======== Record set

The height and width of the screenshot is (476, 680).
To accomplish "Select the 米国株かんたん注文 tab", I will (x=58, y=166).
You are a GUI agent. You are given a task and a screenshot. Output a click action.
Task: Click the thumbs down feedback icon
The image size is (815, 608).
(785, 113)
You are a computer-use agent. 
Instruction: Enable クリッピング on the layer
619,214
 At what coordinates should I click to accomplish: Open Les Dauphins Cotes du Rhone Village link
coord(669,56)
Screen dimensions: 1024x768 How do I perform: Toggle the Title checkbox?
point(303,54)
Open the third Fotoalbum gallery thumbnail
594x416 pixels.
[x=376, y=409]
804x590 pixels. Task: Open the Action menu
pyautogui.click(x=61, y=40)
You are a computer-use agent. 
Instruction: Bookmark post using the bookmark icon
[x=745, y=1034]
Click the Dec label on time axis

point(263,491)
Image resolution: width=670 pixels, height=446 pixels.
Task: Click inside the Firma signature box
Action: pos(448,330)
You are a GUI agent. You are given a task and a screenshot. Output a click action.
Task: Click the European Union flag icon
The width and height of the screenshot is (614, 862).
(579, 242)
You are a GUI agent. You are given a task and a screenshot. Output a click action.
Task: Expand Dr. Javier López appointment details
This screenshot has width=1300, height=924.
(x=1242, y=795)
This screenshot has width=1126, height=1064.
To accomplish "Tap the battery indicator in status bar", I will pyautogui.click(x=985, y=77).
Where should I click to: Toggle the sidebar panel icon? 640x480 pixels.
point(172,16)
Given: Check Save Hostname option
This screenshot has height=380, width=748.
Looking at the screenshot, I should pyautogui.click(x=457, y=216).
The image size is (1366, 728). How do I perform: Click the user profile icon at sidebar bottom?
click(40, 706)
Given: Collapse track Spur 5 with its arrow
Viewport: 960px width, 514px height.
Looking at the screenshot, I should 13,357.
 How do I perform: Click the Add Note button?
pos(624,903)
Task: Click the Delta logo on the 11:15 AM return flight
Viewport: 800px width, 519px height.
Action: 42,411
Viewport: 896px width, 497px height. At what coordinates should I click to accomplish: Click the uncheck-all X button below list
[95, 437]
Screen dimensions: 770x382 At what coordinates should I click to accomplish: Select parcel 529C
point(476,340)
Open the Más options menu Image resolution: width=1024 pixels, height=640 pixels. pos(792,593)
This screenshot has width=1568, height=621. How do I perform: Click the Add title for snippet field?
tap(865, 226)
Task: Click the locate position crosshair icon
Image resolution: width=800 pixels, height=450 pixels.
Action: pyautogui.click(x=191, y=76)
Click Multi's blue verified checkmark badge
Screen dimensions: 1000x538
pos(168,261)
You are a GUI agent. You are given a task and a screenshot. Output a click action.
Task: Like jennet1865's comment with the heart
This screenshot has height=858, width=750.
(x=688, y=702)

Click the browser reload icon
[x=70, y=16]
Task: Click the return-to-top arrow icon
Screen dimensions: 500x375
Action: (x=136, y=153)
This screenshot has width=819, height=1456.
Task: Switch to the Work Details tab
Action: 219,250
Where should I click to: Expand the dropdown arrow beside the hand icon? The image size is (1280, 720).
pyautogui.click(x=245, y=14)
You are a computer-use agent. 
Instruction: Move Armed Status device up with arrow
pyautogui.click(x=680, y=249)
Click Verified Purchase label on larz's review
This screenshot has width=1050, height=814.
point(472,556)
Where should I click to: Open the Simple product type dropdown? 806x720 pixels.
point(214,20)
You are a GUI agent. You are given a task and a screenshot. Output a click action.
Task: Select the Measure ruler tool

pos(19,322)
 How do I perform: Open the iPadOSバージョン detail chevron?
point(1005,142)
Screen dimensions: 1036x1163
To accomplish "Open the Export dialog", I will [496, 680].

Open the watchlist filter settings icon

================

Required work
In the entries above, identify every line with the string "will".

Solution for this problem
To accomplish "Select the 米国株かんたん注文 tab", I will (x=58, y=166).
To accomplish "Tap the battery indicator in status bar", I will pyautogui.click(x=985, y=77).
To accomplish "Open the Export dialog", I will [496, 680].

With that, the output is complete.